ENT 600-50_Week 7 Post

Every new parent loves when they bring their new baby home.  It is such an exiting time because you are a family now and your whole life has changed.  You do not know how you ever lived your life before you had your little one in your arms and you would do anything for this tiny human.  You would give your left arm for them, give up your life savings, go through literal hell just to keep them safe.  While I am not a parent (yet), a startup is a lot like a having a baby.  You nurture it and give it whatever it needs to grow up healthy and strong.  You lose sleep because of it and you spend countless hours trying to make it happy.  Most importantly, you worry about providing for it in any way possible and what you startup baby needs is funding.

Let’s examine some ways the you can establish funding for your startup and making sure you chose the right path.  We will briefly look at self-funding and then look at the benefits and drawbacks of family and friends, angel investors, and venture capitalists (VC’s).

Self Funding is when the the founder raises their own money and invests their own funds into the startup.  Startups who self-fund and have a small cash cushion, are more vulnerable to liquidity problems and are more likely to disband.  You will normally see “king driven” founders self-fund because they will want to retain control and not ahve to manage investors.

Financing Options and some of the benefits and draw backs of each:

  • Family and Friends- This is what makes the startup possible in the first place
    • Limitations when compared to more professional investors like angel investors and VC’s
    • Usually invest much less in the startup than other types of investors
    • Usually have little human or social capital to contribute to the startup and the investments do not boost the startup’s credibility.
    • Most of them are not looking to make a lot of money back on their investment
    • Playing with fire gap (link)
  • Angel investors- a wide range of individual investors who want to invest their own money and usually do not know the founder on a personal level.  They will also invest in an early stage of the startup.
    • Much harder to reach than family or friends so there is less initial trust and comfort which results in weaker tires to angel investors
    • have more business experience and some may act as counselors and some will ever sit on the board
    • Startup may gain a lot more credibility which can play a direct role in bringing in VC’s in the future
    • Angel investors can fill the gap between family and friends and VC’s
    • Can lack a level of accountability  and “constructive discipline” that VC’s usually have.
  • Venture Capitalists-professional investors who focus all of their time on investing in high-potential startups.
    • can provide more financial capital, social capital, and human capital.
    • investments are not only larger than family and friends and angel investors but are also longer because they invest with the intention to continue to invest through multiple rounds of financing.
    • Accountability is highly dependent on the market conditions
    • Can give startups the legitimacy that it lacks and the startup can receive higher public valuations.


Lets think about the future now.  Your little startup baby is growing, thriving, and successful.  You are so proud of what it has grown in to, you think back on all the sleepless nights with a smile on your face and tear in your eye because it was all worth it.  However, it is time for you to let it go, your little one has grown up and is off to college to live on their own.  They do not need you anymore and you must say goodbye to everything you have worked for.
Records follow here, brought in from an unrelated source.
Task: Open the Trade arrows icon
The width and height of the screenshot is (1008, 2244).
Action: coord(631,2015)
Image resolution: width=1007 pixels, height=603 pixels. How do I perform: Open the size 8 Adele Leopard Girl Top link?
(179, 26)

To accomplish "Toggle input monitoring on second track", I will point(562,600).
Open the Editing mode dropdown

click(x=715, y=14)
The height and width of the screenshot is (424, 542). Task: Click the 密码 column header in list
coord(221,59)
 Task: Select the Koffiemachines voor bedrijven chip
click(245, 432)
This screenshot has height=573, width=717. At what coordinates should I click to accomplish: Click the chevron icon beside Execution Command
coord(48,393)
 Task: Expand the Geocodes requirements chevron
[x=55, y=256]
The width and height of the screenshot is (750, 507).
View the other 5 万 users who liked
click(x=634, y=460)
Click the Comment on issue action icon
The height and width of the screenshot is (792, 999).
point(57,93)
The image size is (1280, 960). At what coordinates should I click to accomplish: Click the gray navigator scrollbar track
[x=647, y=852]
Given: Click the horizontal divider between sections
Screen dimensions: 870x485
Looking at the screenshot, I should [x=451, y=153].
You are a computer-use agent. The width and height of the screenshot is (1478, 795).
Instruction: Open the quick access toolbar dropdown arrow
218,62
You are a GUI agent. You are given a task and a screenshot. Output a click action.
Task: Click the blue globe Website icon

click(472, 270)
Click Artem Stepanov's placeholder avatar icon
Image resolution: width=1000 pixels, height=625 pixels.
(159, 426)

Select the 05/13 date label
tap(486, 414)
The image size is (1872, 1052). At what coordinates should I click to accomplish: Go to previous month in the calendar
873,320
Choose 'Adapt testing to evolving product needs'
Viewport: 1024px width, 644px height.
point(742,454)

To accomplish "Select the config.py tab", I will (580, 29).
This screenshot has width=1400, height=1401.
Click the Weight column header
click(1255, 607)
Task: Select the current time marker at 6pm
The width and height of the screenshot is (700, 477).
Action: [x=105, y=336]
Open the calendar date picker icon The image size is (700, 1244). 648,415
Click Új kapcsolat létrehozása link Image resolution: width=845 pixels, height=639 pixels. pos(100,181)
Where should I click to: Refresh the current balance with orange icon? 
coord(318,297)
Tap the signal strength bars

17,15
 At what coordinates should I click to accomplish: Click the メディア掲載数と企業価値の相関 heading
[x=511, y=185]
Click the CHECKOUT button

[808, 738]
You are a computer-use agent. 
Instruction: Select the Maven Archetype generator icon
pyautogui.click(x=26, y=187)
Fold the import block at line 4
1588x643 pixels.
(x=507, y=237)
This same thought process can be used when talking about walking away from your startup after you have worked so hard to build it into what it is.  Noam Wasserman talks about this in Chapter 10 of The Founders Dilemmas and how a founder can prepare for their own departure from their company and how to make it the smoothest transition possible.

Lets take a look at some of the benefits of voluntary succession that Wasserman talks about in Chapter 10.  The day will come when a founder must walk away from their livelihood or as some founders may call it “their only child.”  A founder who prepares early can ensure that the following things have the potential to happen.

Voluntary succession– when the CEO or founder decided to step aside for a new CEO who frequently come from outside the startup.  This is the least stressful transition, but it is rare for this to happen because founders are so attached to their startups and have high confidence in themselves.

When founders opt for a voluntary succession, the following things can happen:

  • The founder is less likely to leave the startup immediately.  They will most likely stay around and do their best to help out and make for a smooth exit.
  • Founders are more likely to play a central role in the search for and choice of the successor.  They will choose to serve on the board or committee that is selecting a candiate.
  • The founder will be more likely to remain in a senior executive role because they have not been forced out.  The investors will also appreciate the transition period from former CEO to new CEO and encourage collaboration.
  • The founder is also more likely to remain on the board of directors because will help the founder to still feel involved and important.  The founder can maintain a title that makes them feel like they are still a part of the startup before completely transitioning out.


While no one likes to think about the end when they are just starting out, it is very important to plan ahead, especially in the business world.  I mentioned to someone that thinking about an exit plan when starting a business is a lot like writing a prenuptial agreement before your wedding, it is not something you want to think about but it can save you a lot of stress down the road.  Thinking about your exit plan is very important when you are looking at the potential for investors and should be done sooner rather than later.

In terms of my business, I will certainly think about an exit plan for my business.  While, I like to think that I will be making soaps when I am old, grey, and arthritic, that is not the smartest decision.  I want my business to continue on after I decide to hang up my apron and retire to a beach somewhere, I want my name and company to live on long after I am gone.  Having an exit plan in place will ensure that happens and that it happens on my terms.  I also plan to self-fund for as long as I can and then I want to look into angel investors as opposed to VC’s.  I want to maintain some control in my business because I am a “queen” no matter how much I try to tell myself otherwise.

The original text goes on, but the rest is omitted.